Try it
Pull every line with "agent" from the data.

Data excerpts

= Beginning of Section =

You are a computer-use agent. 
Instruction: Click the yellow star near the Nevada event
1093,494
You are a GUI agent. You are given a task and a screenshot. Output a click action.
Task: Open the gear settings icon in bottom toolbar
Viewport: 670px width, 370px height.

= End of Section =

Task response
You are a computer-use agent. 
You are a GUI agent. You are given a task and a screenshot. Output a click action.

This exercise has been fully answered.